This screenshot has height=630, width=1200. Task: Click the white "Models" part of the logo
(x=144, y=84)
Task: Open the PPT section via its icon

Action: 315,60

===

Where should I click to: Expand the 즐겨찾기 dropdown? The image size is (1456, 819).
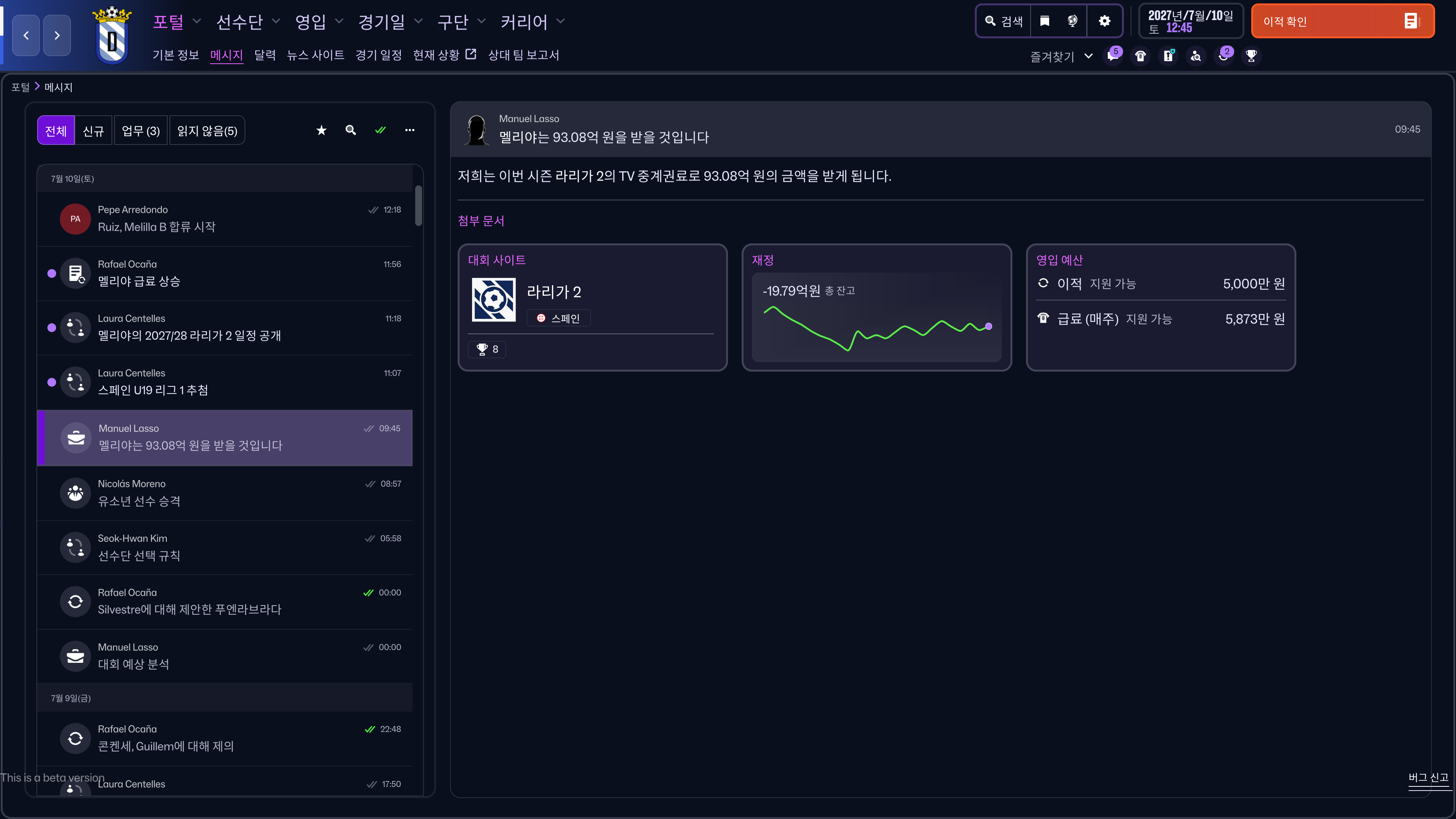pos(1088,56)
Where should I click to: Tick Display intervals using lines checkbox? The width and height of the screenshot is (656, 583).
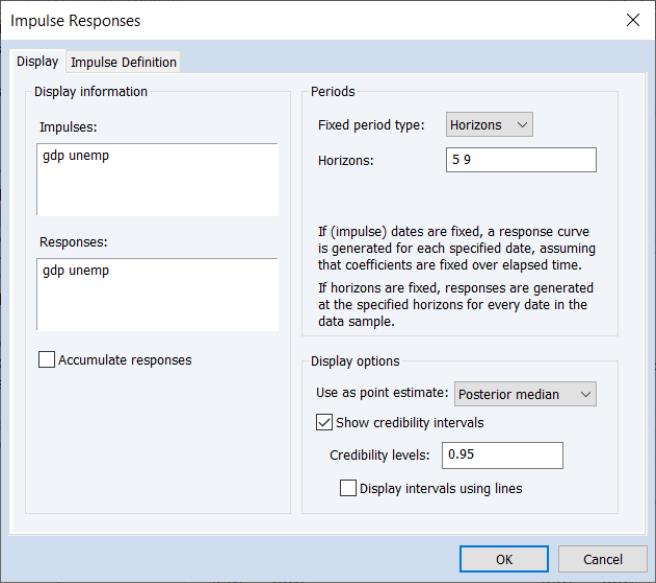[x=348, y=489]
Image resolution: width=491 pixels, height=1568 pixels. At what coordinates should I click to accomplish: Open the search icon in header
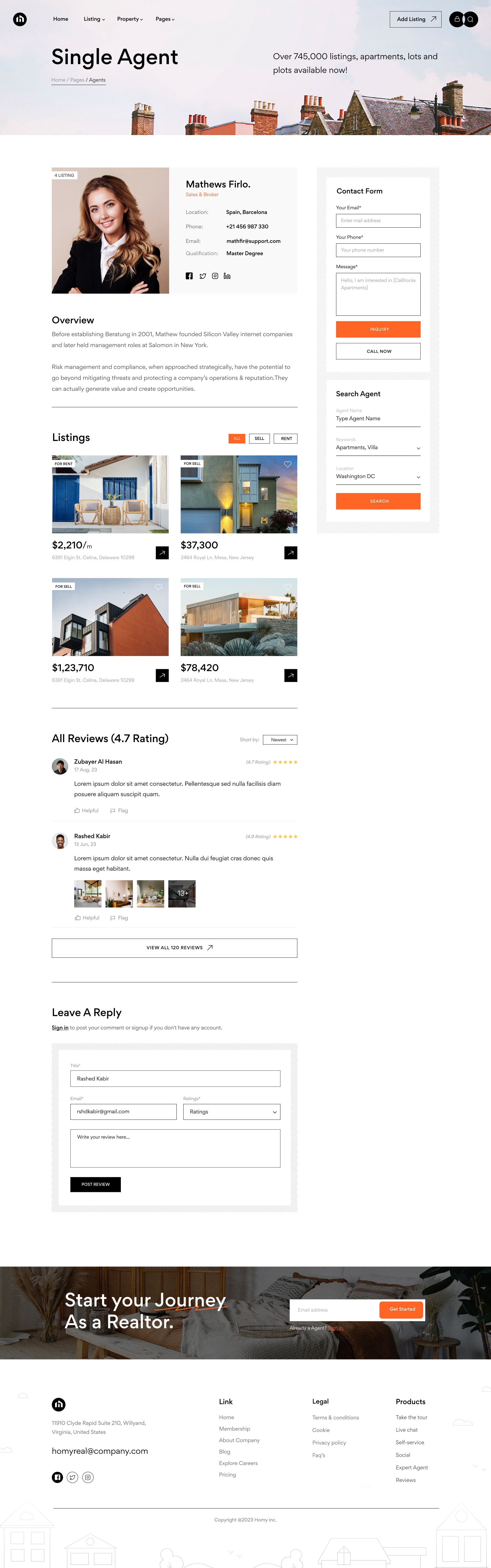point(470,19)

===

■ **SHORT PROBLEM**
In the data, reproduce everything from the line containing "This screenshot has" down to the line containing "Action: 315,60", swapping "Click" for "Select" and leaving all else unchanged.

■ **RESPONSE TO THIS EXERCISE**
This screenshot has height=630, width=1200. Task: Select the white "Models" part of the logo
(x=144, y=84)
Task: Open the PPT section via its icon

Action: 315,60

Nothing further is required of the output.